-- START Given entries --

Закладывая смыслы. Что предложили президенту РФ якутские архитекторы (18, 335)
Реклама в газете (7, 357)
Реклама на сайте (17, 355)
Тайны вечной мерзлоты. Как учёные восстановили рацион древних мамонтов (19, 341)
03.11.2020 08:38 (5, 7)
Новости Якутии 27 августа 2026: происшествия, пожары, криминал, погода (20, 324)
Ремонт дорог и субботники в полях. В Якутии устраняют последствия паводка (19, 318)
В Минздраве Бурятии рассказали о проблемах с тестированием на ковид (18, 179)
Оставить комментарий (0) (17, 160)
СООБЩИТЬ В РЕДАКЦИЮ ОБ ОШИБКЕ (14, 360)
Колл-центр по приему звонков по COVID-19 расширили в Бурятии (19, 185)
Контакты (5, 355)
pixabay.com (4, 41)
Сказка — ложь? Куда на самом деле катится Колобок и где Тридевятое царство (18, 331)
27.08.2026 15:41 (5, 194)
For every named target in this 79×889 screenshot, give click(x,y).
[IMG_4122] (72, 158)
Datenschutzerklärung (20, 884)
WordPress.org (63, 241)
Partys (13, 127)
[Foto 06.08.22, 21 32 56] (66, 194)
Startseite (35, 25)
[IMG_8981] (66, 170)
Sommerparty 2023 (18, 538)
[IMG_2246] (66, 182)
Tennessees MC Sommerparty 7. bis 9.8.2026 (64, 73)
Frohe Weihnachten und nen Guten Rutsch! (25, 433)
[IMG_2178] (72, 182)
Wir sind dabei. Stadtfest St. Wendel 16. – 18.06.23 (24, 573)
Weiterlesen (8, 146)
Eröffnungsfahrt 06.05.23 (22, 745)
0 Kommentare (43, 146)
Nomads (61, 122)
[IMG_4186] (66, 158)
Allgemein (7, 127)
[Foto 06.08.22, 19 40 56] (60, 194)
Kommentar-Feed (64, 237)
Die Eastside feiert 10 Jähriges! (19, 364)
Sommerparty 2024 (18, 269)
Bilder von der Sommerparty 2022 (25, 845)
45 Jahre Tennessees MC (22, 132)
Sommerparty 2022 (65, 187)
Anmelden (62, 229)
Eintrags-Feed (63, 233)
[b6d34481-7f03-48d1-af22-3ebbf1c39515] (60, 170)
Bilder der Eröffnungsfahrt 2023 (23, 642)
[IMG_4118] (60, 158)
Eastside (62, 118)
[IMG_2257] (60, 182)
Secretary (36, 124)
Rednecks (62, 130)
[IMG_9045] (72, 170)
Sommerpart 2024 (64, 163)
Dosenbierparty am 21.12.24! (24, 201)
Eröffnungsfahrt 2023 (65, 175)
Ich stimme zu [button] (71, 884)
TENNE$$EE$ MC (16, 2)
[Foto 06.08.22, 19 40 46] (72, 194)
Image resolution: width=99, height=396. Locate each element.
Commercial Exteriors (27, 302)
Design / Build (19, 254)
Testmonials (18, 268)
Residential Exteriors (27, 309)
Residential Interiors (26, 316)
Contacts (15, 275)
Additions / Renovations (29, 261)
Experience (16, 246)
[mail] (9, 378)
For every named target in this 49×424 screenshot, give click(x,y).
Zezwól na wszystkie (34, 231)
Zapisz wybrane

-- END Given entries --

### What to produce
Please reproduce all of the records above word for word, one line at a time.

### The result
Закладывая смыслы. Что предложили президенту РФ якутские архитекторы (18, 335)
Реклама в газете (7, 357)
Реклама на сайте (17, 355)
Тайны вечной мерзлоты. Как учёные восстановили рацион древних мамонтов (19, 341)
03.11.2020 08:38 (5, 7)
Новости Якутии 27 августа 2026: происшествия, пожары, криминал, погода (20, 324)
Ремонт дорог и субботники в полях. В Якутии устраняют последствия паводка (19, 318)
В Минздраве Бурятии рассказали о проблемах с тестированием на ковид (18, 179)
Оставить комментарий (0) (17, 160)
СООБЩИТЬ В РЕДАКЦИЮ ОБ ОШИБКЕ (14, 360)
Колл-центр по приему звонков по COVID-19 расширили в Бурятии (19, 185)
Контакты (5, 355)
pixabay.com (4, 41)
Сказка — ложь? Куда на самом деле катится Колобок и где Тридевятое царство (18, 331)
27.08.2026 15:41 (5, 194)
For every named target in this 79×889 screenshot, give click(x,y).
[IMG_4122] (72, 158)
Datenschutzerklärung (20, 884)
WordPress.org (63, 241)
Partys (13, 127)
[Foto 06.08.22, 21 32 56] (66, 194)
Startseite (35, 25)
[IMG_8981] (66, 170)
Sommerparty 2023 (18, 538)
[IMG_2246] (66, 182)
Tennessees MC Sommerparty 7. bis 9.8.2026 (64, 73)
Frohe Weihnachten und nen Guten Rutsch! (25, 433)
[IMG_2178] (72, 182)
Wir sind dabei. Stadtfest St. Wendel 16. – 18.06.23 (24, 573)
Weiterlesen (8, 146)
Eröffnungsfahrt 06.05.23 (22, 745)
0 Kommentare (43, 146)
Nomads (61, 122)
[IMG_4186] (66, 158)
Allgemein (7, 127)
[Foto 06.08.22, 19 40 56] (60, 194)
Kommentar-Feed (64, 237)
Die Eastside feiert 10 Jähriges! (19, 364)
Sommerparty 2024 (18, 269)
Bilder von der Sommerparty 2022 (25, 845)
45 Jahre Tennessees MC (22, 132)
Sommerparty 2022 (65, 187)
Anmelden (62, 229)
Eintrags-Feed (63, 233)
[b6d34481-7f03-48d1-af22-3ebbf1c39515] (60, 170)
Bilder der Eröffnungsfahrt 2023 (23, 642)
[IMG_4118] (60, 158)
Eastside (62, 118)
[IMG_2257] (60, 182)
Secretary (36, 124)
Rednecks (62, 130)
[IMG_9045] (72, 170)
Sommerpart 2024 (64, 163)
Dosenbierparty am 21.12.24! (24, 201)
Eröffnungsfahrt 2023 (65, 175)
Ich stimme zu [button] (71, 884)
TENNE$$EE$ MC (16, 2)
[Foto 06.08.22, 19 40 46] (72, 194)
Image resolution: width=99, height=396. Locate each element.
Commercial Exteriors (27, 302)
Design / Build (19, 254)
Testmonials (18, 268)
Residential Exteriors (27, 309)
Residential Interiors (26, 316)
Contacts (15, 275)
Additions / Renovations (29, 261)
Experience (16, 246)
[mail] (9, 378)
For every named target in this 49×424 screenshot, give click(x,y).
Zezwól na wszystkie (34, 231)
Zapisz wybrane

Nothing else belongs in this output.